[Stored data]
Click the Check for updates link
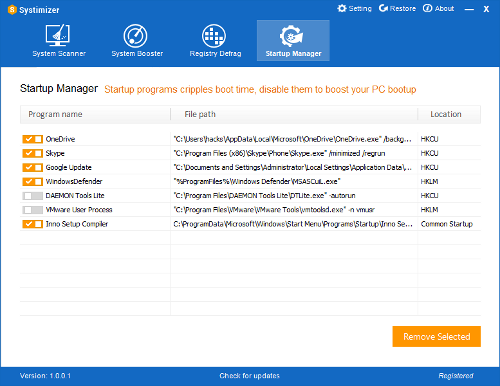Image resolution: width=500 pixels, height=386 pixels. pos(249,376)
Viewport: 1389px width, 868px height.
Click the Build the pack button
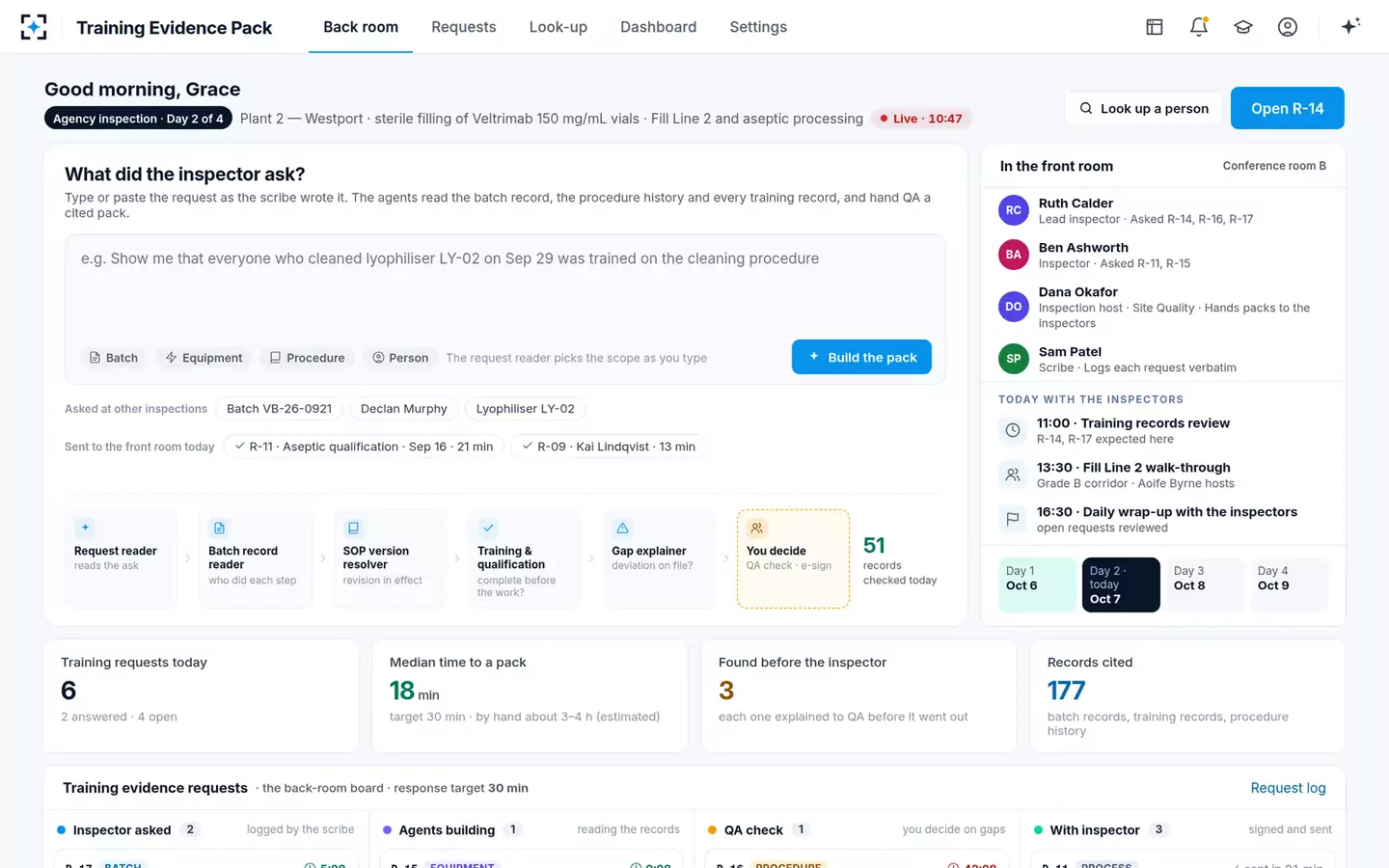[x=861, y=357]
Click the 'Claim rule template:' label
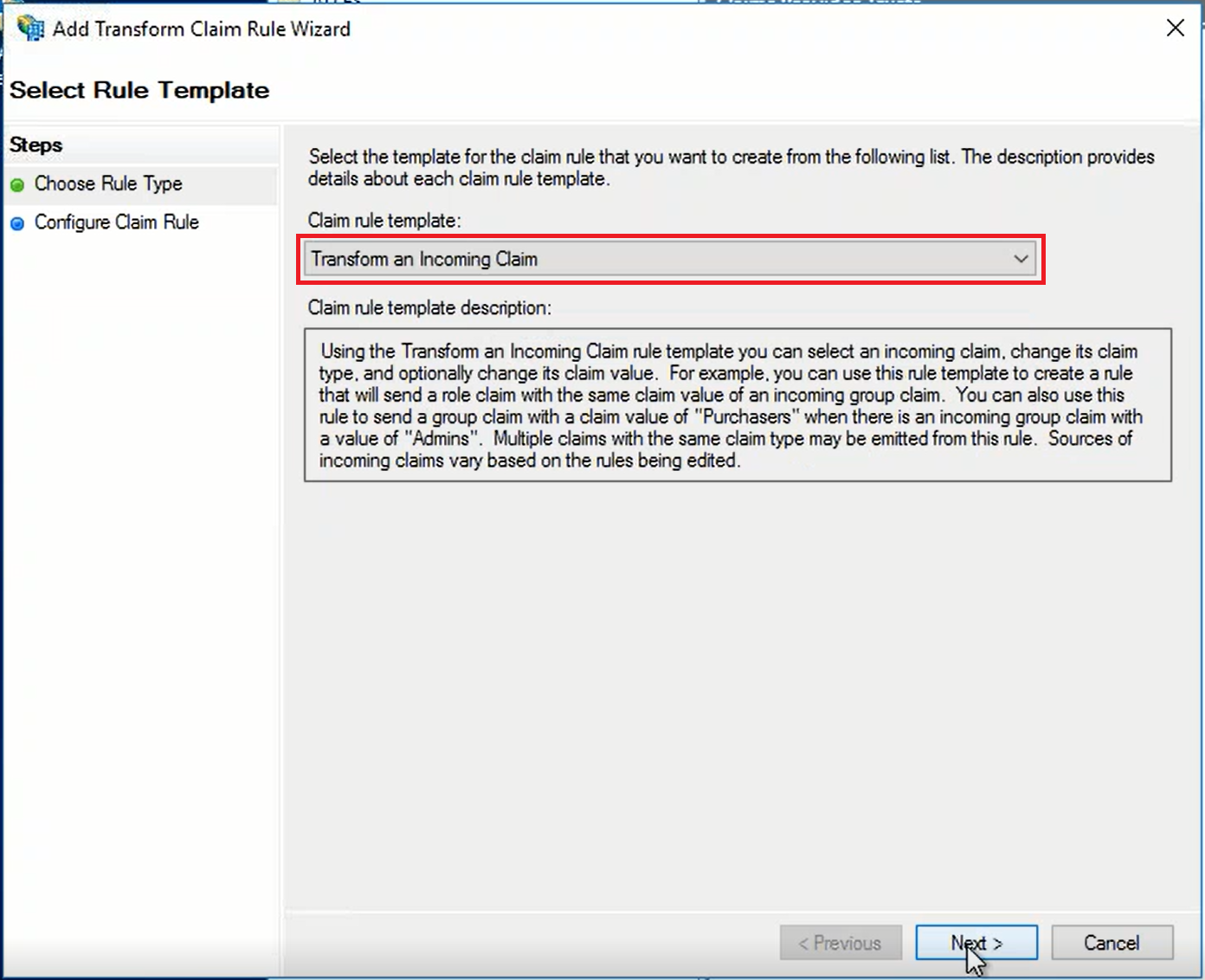The width and height of the screenshot is (1205, 980). (384, 221)
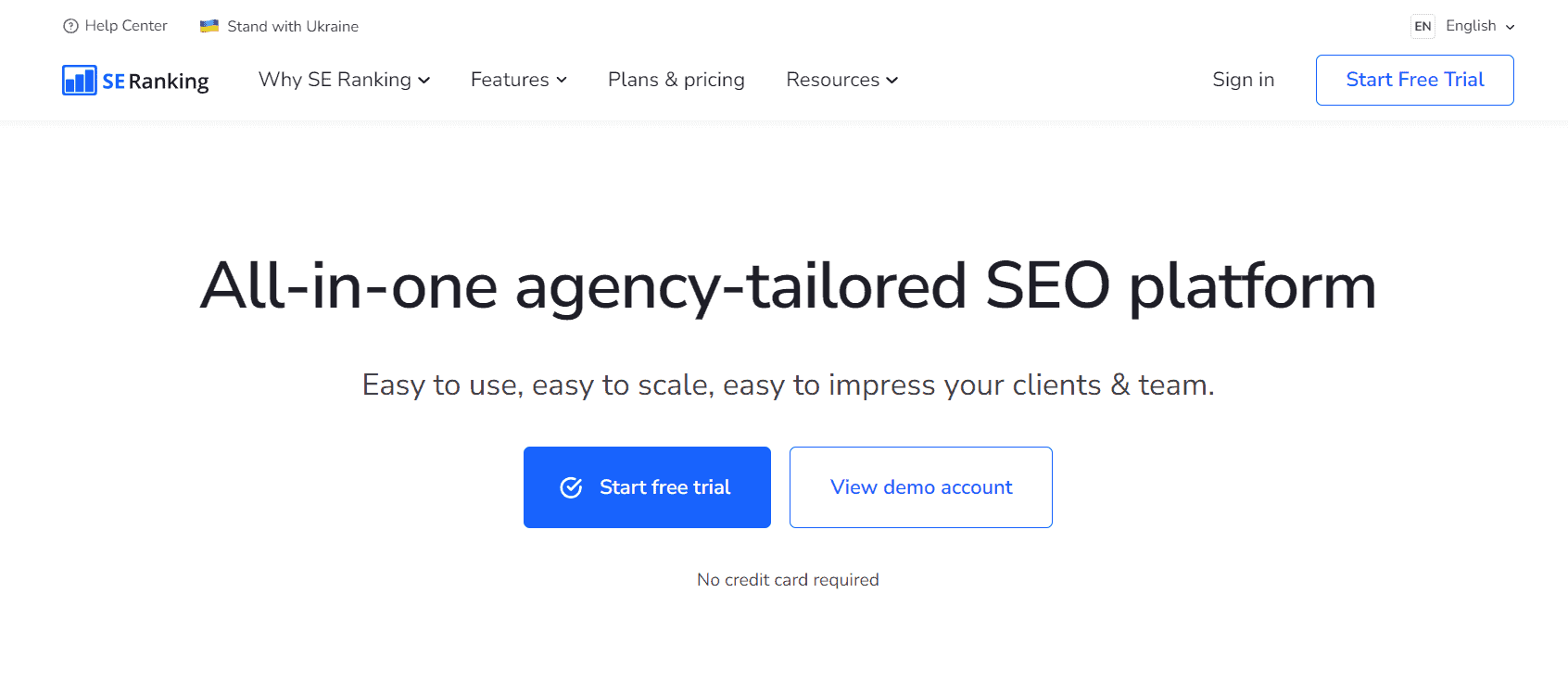
Task: Open the Resources menu label
Action: [832, 80]
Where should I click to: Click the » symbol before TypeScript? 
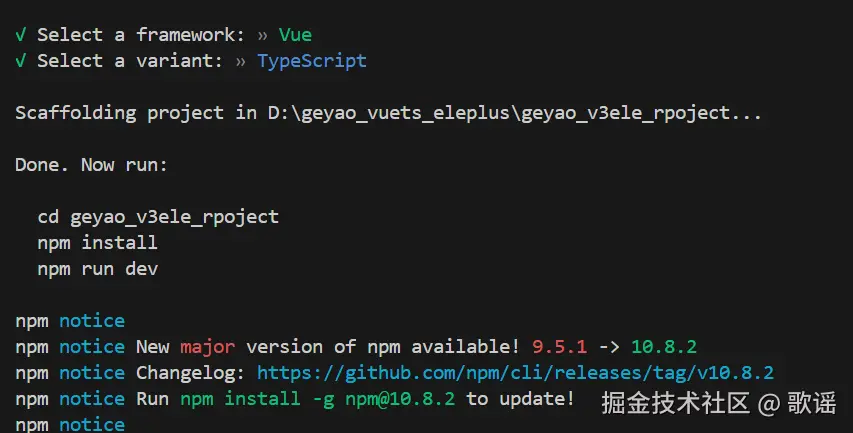click(x=240, y=61)
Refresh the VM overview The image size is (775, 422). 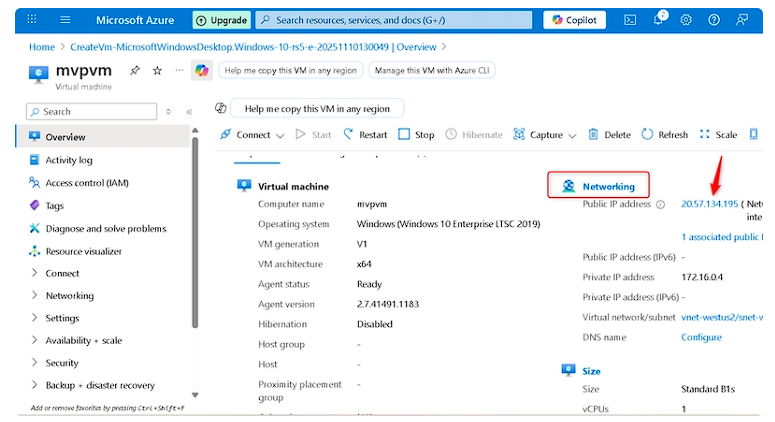(x=664, y=135)
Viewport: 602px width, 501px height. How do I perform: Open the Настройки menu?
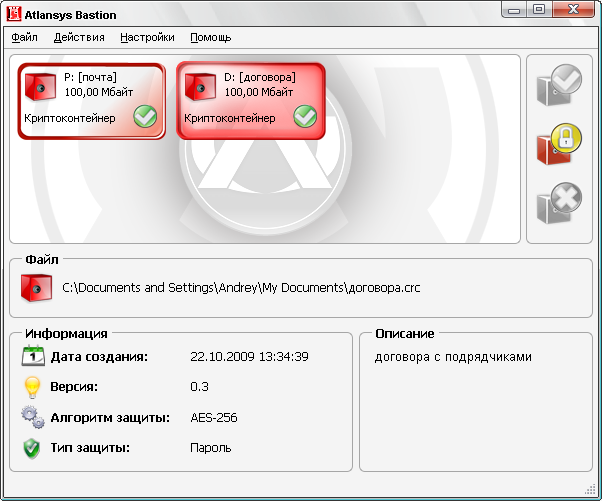(x=147, y=38)
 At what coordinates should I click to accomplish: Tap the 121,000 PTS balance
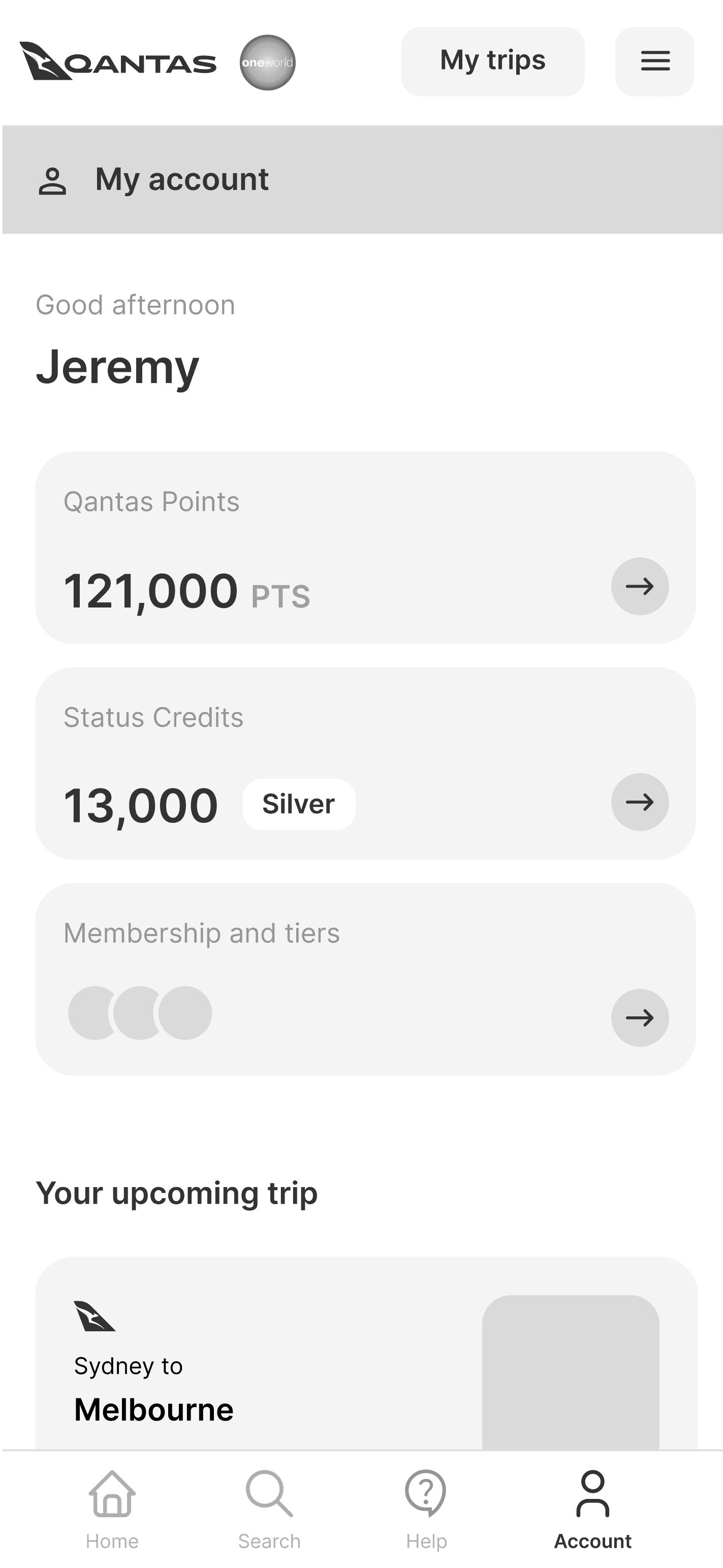pyautogui.click(x=186, y=591)
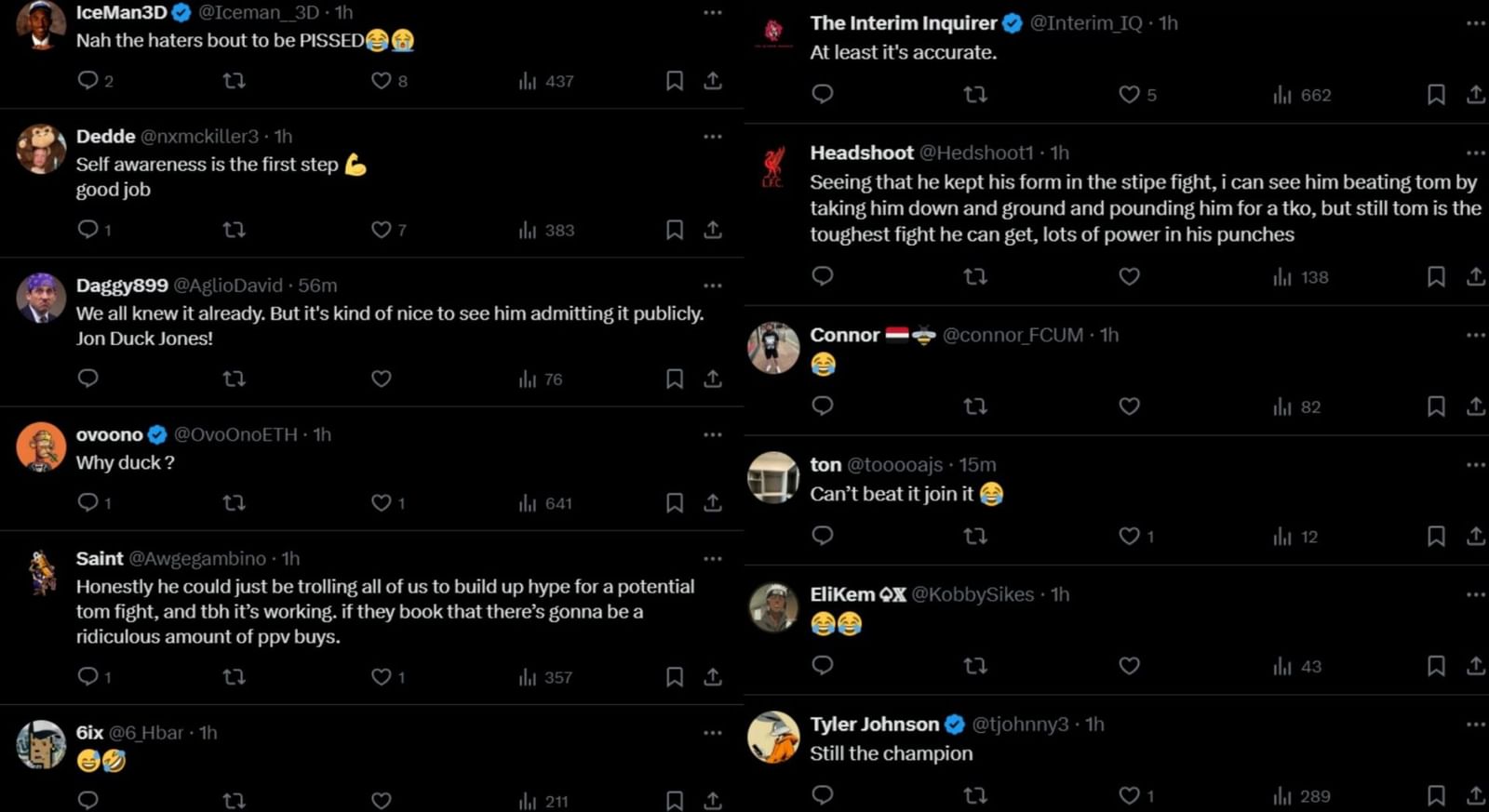Share Tyler Johnson's "Still the champion" reply
The width and height of the screenshot is (1489, 812).
pos(1476,796)
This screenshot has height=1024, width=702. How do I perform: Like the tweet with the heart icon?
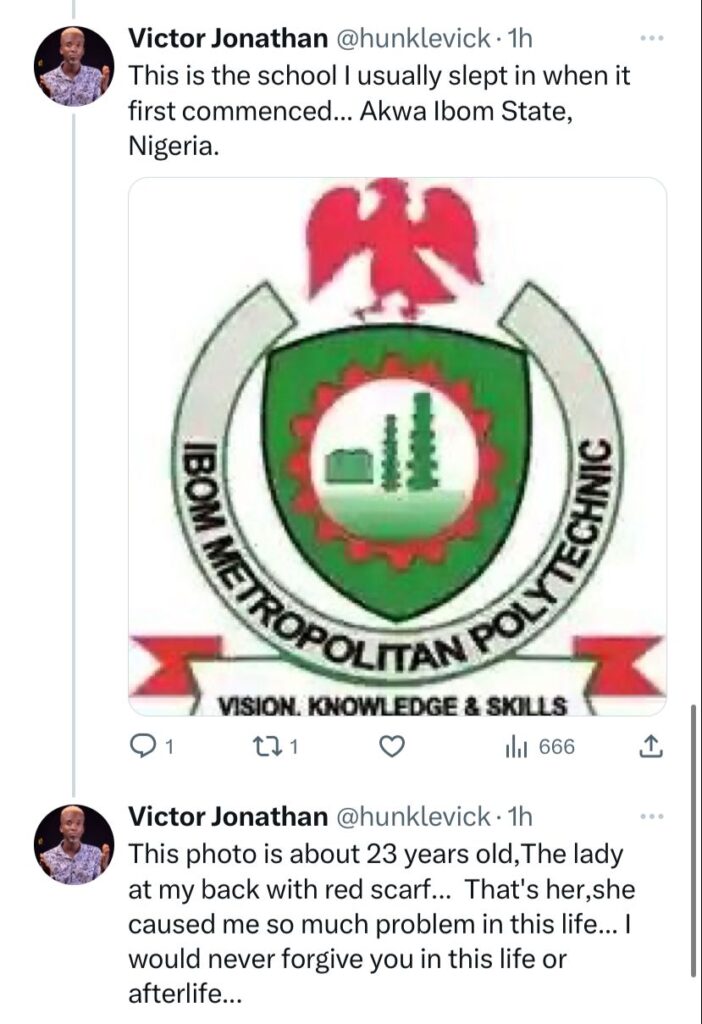[395, 746]
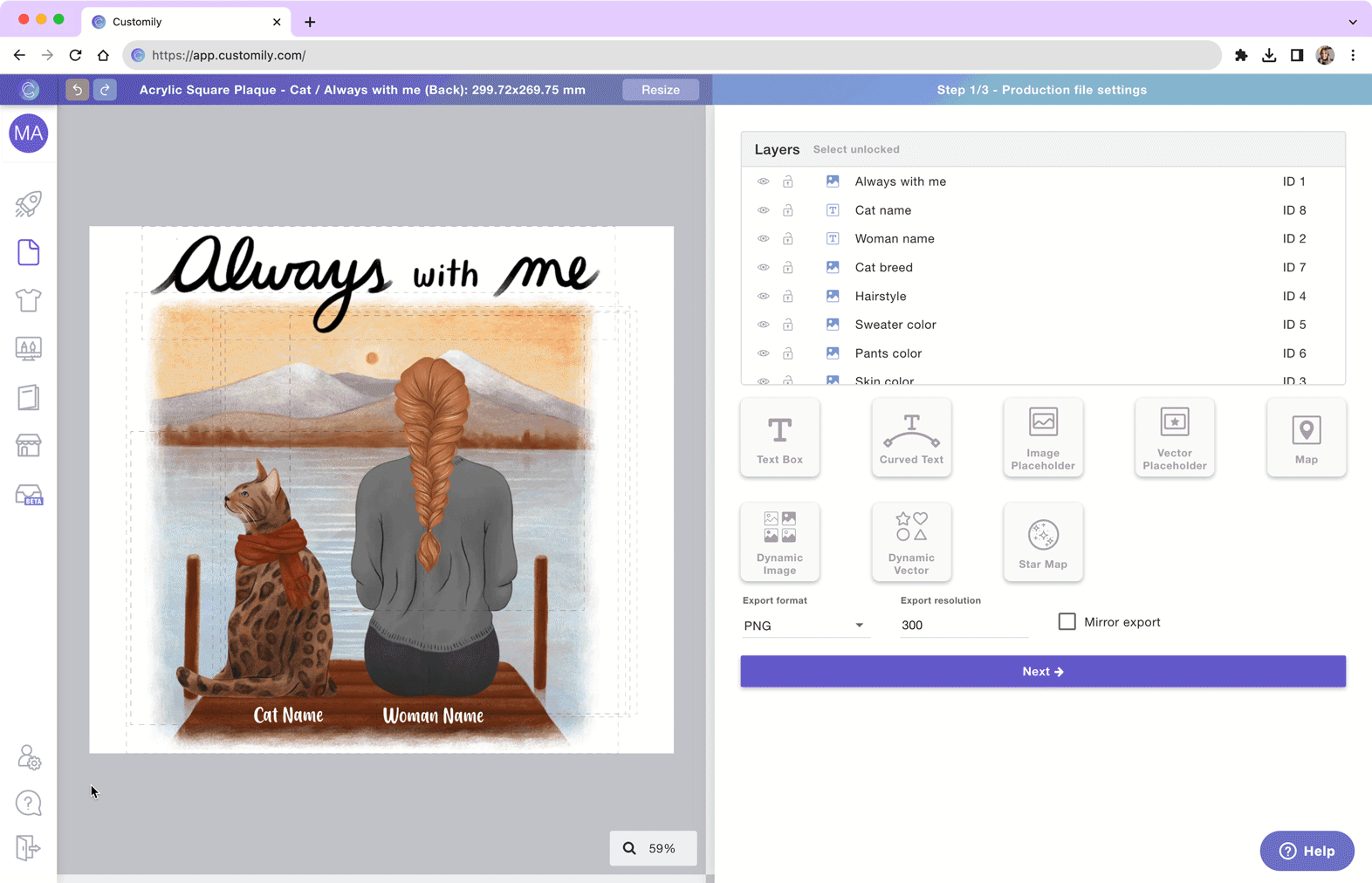Insert a Map element
The image size is (1372, 883).
click(x=1306, y=438)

TASK TO COMPLETE: Please reproduce, word for word, only the lines from the line that holds "At what coordinates" through the final line of the entries above, omitting any pictures.

EXERCISE SOLUTION:
 At what coordinates should I click to accomplish: Tap the 121,000 PTS balance
pyautogui.click(x=186, y=591)
Share Tyler Johnson's "Still the champion" reply
The width and height of the screenshot is (1489, 812).
pos(1476,796)
This screenshot has height=1024, width=702. How do I perform: Like the tweet with the heart icon?
[395, 746]
Insert a Map element
The image size is (1372, 883).
click(x=1306, y=438)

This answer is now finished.